* [TASK OBJECTIVE]: Could you write out the data that follows, exactly and in full?

══ THE DATA

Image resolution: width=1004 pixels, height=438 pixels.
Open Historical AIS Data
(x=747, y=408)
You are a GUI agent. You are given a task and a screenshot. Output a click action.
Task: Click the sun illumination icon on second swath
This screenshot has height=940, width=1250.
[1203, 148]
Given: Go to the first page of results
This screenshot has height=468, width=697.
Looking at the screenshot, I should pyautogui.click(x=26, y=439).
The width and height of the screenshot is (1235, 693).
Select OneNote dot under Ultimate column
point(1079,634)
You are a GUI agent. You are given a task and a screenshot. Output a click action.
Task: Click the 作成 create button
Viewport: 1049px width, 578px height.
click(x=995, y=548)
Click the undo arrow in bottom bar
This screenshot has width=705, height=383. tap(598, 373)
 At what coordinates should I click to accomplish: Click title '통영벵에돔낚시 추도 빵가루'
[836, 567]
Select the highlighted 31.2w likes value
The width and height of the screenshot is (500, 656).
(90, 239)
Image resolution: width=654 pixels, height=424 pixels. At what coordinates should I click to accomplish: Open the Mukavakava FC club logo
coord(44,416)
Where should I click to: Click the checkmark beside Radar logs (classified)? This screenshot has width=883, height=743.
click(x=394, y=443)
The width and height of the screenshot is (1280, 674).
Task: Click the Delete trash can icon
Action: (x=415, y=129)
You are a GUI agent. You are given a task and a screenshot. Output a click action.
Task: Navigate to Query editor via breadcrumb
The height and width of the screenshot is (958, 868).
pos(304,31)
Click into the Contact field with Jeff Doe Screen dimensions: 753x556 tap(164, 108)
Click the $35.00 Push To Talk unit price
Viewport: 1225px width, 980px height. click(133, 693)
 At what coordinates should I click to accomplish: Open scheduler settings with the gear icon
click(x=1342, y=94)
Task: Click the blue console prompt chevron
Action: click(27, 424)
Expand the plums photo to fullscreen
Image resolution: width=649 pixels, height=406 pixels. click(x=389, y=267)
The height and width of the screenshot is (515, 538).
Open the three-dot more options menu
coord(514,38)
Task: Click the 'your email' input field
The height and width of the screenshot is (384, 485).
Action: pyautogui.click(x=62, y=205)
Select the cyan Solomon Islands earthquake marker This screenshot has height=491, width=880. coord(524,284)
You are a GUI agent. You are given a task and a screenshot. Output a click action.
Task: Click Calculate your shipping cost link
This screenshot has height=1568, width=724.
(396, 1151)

════

* [ANSWER SPACE]:
Image resolution: width=1004 pixels, height=438 pixels.
Open Historical AIS Data
(x=747, y=408)
You are a GUI agent. You are given a task and a screenshot. Output a click action.
Task: Click the sun illumination icon on second swath
This screenshot has height=940, width=1250.
[1203, 148]
Given: Go to the first page of results
This screenshot has height=468, width=697.
Looking at the screenshot, I should pyautogui.click(x=26, y=439).
The width and height of the screenshot is (1235, 693).
Select OneNote dot under Ultimate column
point(1079,634)
You are a GUI agent. You are given a task and a screenshot. Output a click action.
Task: Click the 作成 create button
Viewport: 1049px width, 578px height.
click(x=995, y=548)
Click the undo arrow in bottom bar
This screenshot has width=705, height=383. tap(598, 373)
 At what coordinates should I click to accomplish: Click title '통영벵에돔낚시 추도 빵가루'
[836, 567]
Select the highlighted 31.2w likes value
The width and height of the screenshot is (500, 656).
(90, 239)
Image resolution: width=654 pixels, height=424 pixels. At what coordinates should I click to accomplish: Open the Mukavakava FC club logo
coord(44,416)
Where should I click to: Click the checkmark beside Radar logs (classified)? This screenshot has width=883, height=743.
click(x=394, y=443)
The width and height of the screenshot is (1280, 674).
Task: Click the Delete trash can icon
Action: (x=415, y=129)
You are a GUI agent. You are given a task and a screenshot. Output a click action.
Task: Navigate to Query editor via breadcrumb
The height and width of the screenshot is (958, 868).
pos(304,31)
Click into the Contact field with Jeff Doe Screen dimensions: 753x556 tap(164, 108)
Click the $35.00 Push To Talk unit price
Viewport: 1225px width, 980px height. click(133, 693)
 At what coordinates should I click to accomplish: Open scheduler settings with the gear icon
click(x=1342, y=94)
Task: Click the blue console prompt chevron
Action: click(27, 424)
Expand the plums photo to fullscreen
Image resolution: width=649 pixels, height=406 pixels. click(x=389, y=267)
The height and width of the screenshot is (515, 538).
Open the three-dot more options menu
coord(514,38)
Task: Click the 'your email' input field
The height and width of the screenshot is (384, 485).
Action: pyautogui.click(x=62, y=205)
Select the cyan Solomon Islands earthquake marker This screenshot has height=491, width=880. coord(524,284)
You are a GUI agent. You are given a task and a screenshot. Output a click action.
Task: Click Calculate your shipping cost link
This screenshot has height=1568, width=724.
(396, 1151)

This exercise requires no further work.